Конвей порывался сказать что-то, но не смог. И только вспышка молнии, от которой поблекли тени, заставила его воскликнуть:
— Буря!.. вы говорили о буре…
— Такой бури мир еще не видывал, сын мой. От нее не защитят ни армия, ни наука, ни государство. Все плоды культуры будут растоптаны, человеческая цивилизация повергнута, на земле наступит хаос. Я предвидел нечто подобное, когда имя Наполеона никому не было известно. Еще отчетливее я с каждым часом вижу это сейчас. Ты думаешь, я ошибаюсь?
— Нет, вы наверное правы, — сказал Конвей. — Подобная катастрофа уже произошла однажды, и после нее наступило мрачное Средневековье, длившееся пятьсот лет.
— Это сравнение не совсем верно. На самом деле Средневековье не было таким уж мрачным. Вся Европа действительно погрузилась во тьму, но огоньки вспыхивали то здесь, то там — от Китая до Перу, давая надежду, что свет воссияет вновь. В грядущем Средневековье пелена мрака разом накроет всю землю — от нее не убежишь, не скроешься, разве лишь в особо потаенных местах. Остается надеяться, что именно таким местом и будет Шангри-ла. Пилот бомбовоза со смертоносным грузом, посланный уничтожать великие города, облетит его стороной, а если не облетит, то вряд ли захочет израсходовать на нас хотя бы одну бомбу.
— И вы думаете, это произойдет в мое время?
— Я уверен, что ты переживешь бурю. Наступит долгий век разрухи, но ты будешь жить, старея, набираясь мудрости и терпения. Ты сохранишь квинтэссенцию нашего опыта и привнесешь в него частицу своего собственного знания. Ты приютишь пришельца и обучишь его премудростям сохранения молодости и ясновидения; и, как знать, может быть, один из пришельцев станет твоим преемником, когда ты состаришься. Что будет дальше, я вижу смутно, но в очень отдаленном будущем мне видится новый мир, восстающий из руин, в корчах и надежде, взыскующий своих потерянных легендарных сокровищ. А они будут здесь, сын мой, укрытые за горными хребтами в долине Голубой луны, словно чудом сохраненные для нового Ренессанса…
Голос умолк, и Конвей увидел перед собой лицо, светящееся потусторонней непередаваемой красотой; потом сияние померкло, и осталась только маска с глубокими тенями, источенная, как старое дерево. Она была неподвижна, глаза закрыты. Конвей смотрел несколько минут, затем, словно в забытьи, осознал, что Верховный лама умер.

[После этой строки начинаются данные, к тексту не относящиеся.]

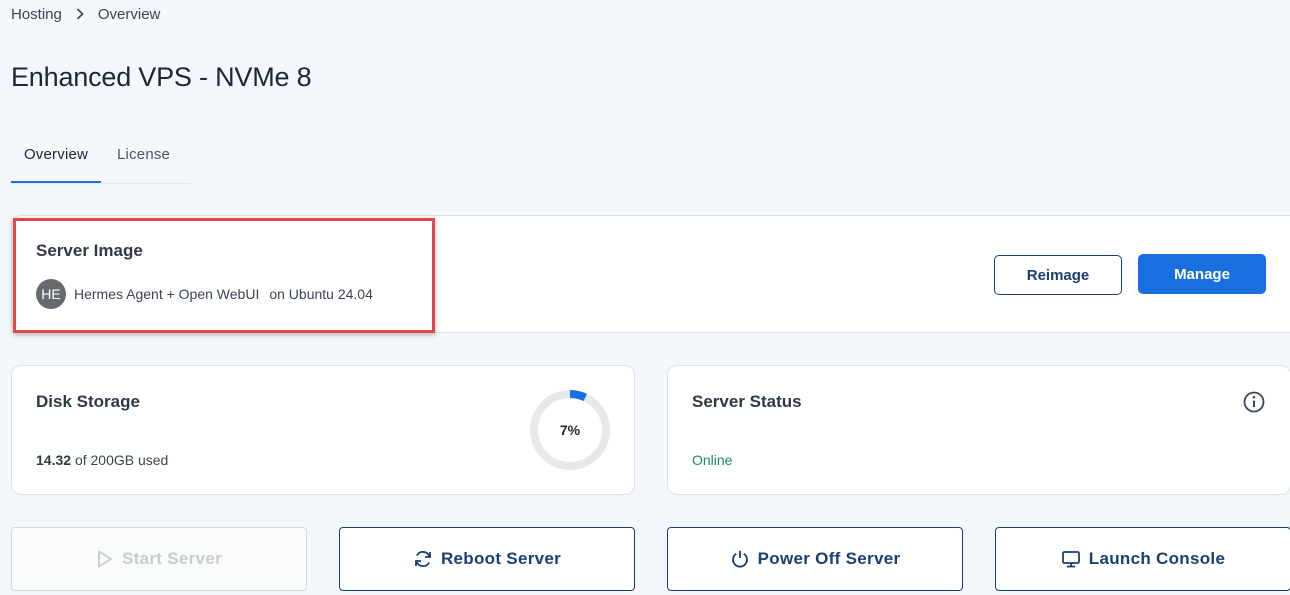  I want to click on reimage-button: Reimage, so click(1058, 275).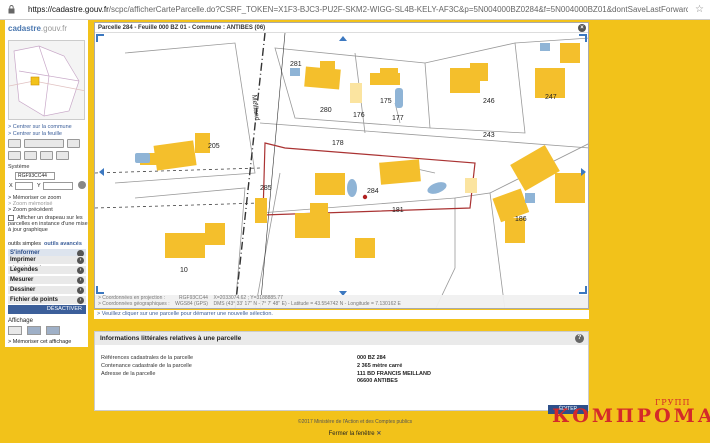  What do you see at coordinates (266, 188) in the screenshot?
I see `parcel-label: 285` at bounding box center [266, 188].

Очевидно, нужно было что-то предпринять, чтобы не утратить окончательно чувство реальности; Конвей почти инстинктивно взглянул на наручные часы. Часы показывали четверть первого. Он направился к двери, и неожиданно сообразил, что не имеет малейшего понятия, каким образом и откуда позвать на помощь. Слуг-тибетцев давно отпустили спать, а где разыскать Чанга или кого-нибудь еще, Конвей не знал. Он стоял в нерешительности на пороге темного коридора; через окно было видно проясневшее небо, но молнии продолжали вспыхивать над горами, уподобляя их серебряным фрескам. И тогда, все еще в полузабытьи, Конвей ощутил себя властелином Шангри-ла. Это был его мир, полный того, что он любил, к чему все сильнее тянулся душой, чтобы уйти подальше от вселенской суеты. Конвей рассеянно глядел в темноту, и в глаза ему бросались золотистые блики, игравшие на перламутровых и лакированных шкатулках; нежнейший, едва уловимый запах тубероз увлекал его из одной комнаты в другую. Наконец, шатаясь, он вышел во двор и остановился у края пруда; за Каракалом плыла полная луна. Было без двадцати два.
Потом откуда-то появился Маллинсон. Конвей почувствовал, что он взял его за руку и очень быстро куда-то ведет. Конвей не понимал, в чем дело, расслышал только, как Маллинсон что-то сбивчиво говорит.